Bonnie rappelte sich hoch, das Telefonbuch in der Hand, als wäre es ein Anker, der ihr Halt geben könnte. Mit langsamen Schritten kehrte sie zum Telefon zurück, griff mit einer Hand nach dem Hörer, während sie mit der anderen in den Gelben Seiten blätterte. Das laute Summen aus dem Hörer vibrierte an ihrem Ohr wie ein lästiges Insekt. Dann hatte sie endlich den Eintrag für das Taxiunternehmen gefunden und begann die Nummer einzutippen.
Erst da vernahm sie plötzlich die anderen Geräusche – das Zuschlagen einer Tür, Schritte im Korridor. Langsam und zielstrebig kamen die Schritte näher. Du bist in Gefahr, rief Joan durch das Telefon. Bonnie ließ den Hörer fallen, hörte ihn auf dem Boden zu ihren Füßen aufschlagen. Du bist in Gefahr, rief Joan wieder. Du bist in Gefahr.
»Und du bist eine Idiotin«, sagte Bonnie wütend, nicht sicher, ob sie Joan meinte oder sich selbst. Ihr Herz raste, der Kopf schwamm ihr. »Du machst dich völlig verrückt, das ist alles.«
Die Schritte kamen näher, zögerten vor der Tür zum Lehrerzimmer. Bonnie hielt den Atem an, fühlte sich wie gelähmt. Es ist doch nur der Hausmeister, der absperren will, sagte sie sich. Vielleicht hat er gesehen, daß dein Wagen noch auf dem Parkplatz steht, und will sich vergewissern, daß alles in Ordnung ist.

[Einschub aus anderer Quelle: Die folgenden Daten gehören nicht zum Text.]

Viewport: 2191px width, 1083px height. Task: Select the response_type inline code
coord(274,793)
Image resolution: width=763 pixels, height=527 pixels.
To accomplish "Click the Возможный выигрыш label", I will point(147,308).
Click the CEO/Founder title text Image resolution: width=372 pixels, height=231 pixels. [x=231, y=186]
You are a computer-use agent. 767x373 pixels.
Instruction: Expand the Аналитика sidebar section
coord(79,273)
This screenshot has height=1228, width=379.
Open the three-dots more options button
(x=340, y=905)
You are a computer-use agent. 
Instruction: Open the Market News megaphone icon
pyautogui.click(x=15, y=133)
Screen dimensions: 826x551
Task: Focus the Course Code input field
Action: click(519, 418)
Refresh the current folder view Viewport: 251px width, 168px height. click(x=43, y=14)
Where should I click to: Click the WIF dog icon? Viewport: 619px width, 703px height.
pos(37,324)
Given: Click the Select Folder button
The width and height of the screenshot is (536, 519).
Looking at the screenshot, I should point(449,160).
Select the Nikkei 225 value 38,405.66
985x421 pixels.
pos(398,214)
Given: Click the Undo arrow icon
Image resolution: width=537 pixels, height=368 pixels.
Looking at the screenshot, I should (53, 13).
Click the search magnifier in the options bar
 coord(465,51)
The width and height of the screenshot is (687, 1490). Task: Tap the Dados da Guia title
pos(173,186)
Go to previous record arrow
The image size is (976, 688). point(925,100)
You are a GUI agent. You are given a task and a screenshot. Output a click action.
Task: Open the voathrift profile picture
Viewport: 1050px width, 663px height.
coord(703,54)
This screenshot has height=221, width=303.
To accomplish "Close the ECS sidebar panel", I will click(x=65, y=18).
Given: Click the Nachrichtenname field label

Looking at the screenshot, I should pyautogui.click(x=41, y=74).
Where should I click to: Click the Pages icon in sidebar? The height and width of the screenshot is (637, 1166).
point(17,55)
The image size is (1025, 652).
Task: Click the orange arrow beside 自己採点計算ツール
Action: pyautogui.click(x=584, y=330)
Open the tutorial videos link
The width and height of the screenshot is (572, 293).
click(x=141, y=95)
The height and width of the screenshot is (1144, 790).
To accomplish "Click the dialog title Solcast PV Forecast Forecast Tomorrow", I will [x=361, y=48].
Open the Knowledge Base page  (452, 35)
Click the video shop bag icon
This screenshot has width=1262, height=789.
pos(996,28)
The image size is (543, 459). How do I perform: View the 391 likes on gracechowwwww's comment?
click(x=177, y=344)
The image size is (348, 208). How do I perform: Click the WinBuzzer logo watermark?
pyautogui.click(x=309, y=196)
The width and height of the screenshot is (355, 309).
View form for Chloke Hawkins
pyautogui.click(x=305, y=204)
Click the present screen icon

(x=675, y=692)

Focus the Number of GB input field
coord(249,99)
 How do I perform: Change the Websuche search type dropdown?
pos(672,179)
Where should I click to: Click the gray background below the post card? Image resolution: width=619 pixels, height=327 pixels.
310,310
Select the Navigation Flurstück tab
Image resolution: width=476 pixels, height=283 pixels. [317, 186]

War es wirklich nur ein unglücklicher Zufall gewesen, daß ihr Wagen nicht angesprungen war?
Oder hatte sich jemand am Auto zu schaffen gemacht?
»O Gott«, sagte Bonnie laut. Viel zu laut, realisierte sie, als die Tür des Lehrerzimmers aufging. »Nein!« schrie Bonnie, als der Mann in der Tür erschien.
Der Mann sprang überrascht zurück. »Um Gottes willen!« stieß er hervor und schaute erschrocken über seine Schulter, als hätte er Angst, es sei jemand hinter ihm. »Was ist denn los? Was ist denn?«
»Mr. Freeman?« fragte Bonnie und versuchte sich zu beruhigen, um wenigstens seine Gesichtszüge klar zu erkennen.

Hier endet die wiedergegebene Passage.